**Task to complete:** Check each line of the records below and collect those holding "dimensions".

**Items from a dataset:**
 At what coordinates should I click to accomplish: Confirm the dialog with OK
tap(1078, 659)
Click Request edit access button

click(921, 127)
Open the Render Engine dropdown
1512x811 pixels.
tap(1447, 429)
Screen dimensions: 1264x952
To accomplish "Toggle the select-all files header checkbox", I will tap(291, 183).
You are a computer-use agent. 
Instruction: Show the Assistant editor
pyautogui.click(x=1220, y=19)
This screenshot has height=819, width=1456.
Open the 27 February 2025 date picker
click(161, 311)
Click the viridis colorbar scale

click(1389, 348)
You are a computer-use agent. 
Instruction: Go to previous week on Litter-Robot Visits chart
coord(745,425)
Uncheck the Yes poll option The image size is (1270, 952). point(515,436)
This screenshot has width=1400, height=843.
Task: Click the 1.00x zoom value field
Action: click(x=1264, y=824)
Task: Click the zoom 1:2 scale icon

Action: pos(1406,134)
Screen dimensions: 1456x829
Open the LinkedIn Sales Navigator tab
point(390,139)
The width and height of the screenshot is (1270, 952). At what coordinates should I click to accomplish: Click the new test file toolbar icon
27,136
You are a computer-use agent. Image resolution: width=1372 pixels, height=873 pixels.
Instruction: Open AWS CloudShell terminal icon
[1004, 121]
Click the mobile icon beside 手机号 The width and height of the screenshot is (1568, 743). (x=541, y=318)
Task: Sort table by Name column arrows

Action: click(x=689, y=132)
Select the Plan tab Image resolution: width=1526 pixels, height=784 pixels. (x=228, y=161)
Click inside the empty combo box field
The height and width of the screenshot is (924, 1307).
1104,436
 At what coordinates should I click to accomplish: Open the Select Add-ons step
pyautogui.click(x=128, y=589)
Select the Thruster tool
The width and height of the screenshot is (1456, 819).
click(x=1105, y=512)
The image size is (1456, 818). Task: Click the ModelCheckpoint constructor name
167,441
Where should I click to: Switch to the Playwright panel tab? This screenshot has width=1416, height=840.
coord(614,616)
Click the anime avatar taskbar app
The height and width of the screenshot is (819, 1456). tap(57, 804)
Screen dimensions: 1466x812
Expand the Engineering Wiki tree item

**Task response:**
Screen dimensions: 1264x952
Screen dimensions: 1456x829
Screen dimensions: 1466x812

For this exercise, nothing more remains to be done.